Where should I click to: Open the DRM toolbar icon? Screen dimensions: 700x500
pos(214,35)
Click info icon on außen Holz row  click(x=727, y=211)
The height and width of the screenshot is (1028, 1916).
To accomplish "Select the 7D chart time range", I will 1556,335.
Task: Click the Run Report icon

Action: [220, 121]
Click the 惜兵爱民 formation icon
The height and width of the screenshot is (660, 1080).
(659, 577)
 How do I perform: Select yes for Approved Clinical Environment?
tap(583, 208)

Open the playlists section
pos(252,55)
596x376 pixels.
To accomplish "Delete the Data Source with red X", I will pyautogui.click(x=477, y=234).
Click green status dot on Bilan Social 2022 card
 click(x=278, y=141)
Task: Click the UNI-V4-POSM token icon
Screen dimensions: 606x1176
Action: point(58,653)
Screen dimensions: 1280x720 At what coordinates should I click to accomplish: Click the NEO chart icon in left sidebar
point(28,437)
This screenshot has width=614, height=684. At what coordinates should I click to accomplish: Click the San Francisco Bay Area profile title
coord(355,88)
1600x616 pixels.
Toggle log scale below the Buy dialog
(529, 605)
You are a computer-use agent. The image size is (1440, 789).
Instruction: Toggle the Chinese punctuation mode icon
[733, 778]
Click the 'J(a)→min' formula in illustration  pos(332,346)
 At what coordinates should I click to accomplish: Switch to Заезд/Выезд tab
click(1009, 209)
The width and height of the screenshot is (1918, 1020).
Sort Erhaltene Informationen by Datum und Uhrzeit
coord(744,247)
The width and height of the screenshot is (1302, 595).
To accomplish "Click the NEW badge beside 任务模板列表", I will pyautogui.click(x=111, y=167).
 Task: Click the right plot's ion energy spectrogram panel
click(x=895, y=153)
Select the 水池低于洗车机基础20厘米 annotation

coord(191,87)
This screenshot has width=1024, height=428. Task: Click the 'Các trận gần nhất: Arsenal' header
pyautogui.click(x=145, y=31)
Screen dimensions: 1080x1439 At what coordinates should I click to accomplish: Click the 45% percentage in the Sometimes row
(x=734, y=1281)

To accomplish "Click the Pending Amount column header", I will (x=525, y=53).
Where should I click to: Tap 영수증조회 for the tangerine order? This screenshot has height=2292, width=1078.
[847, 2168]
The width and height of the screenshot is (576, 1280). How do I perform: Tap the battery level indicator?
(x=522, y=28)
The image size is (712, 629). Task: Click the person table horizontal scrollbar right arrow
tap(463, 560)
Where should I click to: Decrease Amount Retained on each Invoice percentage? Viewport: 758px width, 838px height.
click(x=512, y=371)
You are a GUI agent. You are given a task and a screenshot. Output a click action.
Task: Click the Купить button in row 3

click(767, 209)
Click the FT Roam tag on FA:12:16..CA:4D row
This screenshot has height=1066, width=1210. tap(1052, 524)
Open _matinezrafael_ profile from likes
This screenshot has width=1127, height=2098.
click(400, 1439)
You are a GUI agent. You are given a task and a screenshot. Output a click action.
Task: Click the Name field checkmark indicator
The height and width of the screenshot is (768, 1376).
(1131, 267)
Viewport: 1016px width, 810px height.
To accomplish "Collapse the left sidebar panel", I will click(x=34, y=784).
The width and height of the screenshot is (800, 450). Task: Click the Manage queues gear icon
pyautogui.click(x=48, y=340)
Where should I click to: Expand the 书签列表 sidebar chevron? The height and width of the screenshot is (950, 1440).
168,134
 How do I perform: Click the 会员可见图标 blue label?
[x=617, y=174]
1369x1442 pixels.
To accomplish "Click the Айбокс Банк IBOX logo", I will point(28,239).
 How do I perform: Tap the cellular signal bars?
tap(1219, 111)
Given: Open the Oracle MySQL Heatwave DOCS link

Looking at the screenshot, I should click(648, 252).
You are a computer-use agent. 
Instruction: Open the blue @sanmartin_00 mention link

**Work request**
After reading through the material, report every line that holds "pixels".

**Written answer**
596x376 pixels.
1600x616 pixels.
1369x1442 pixels.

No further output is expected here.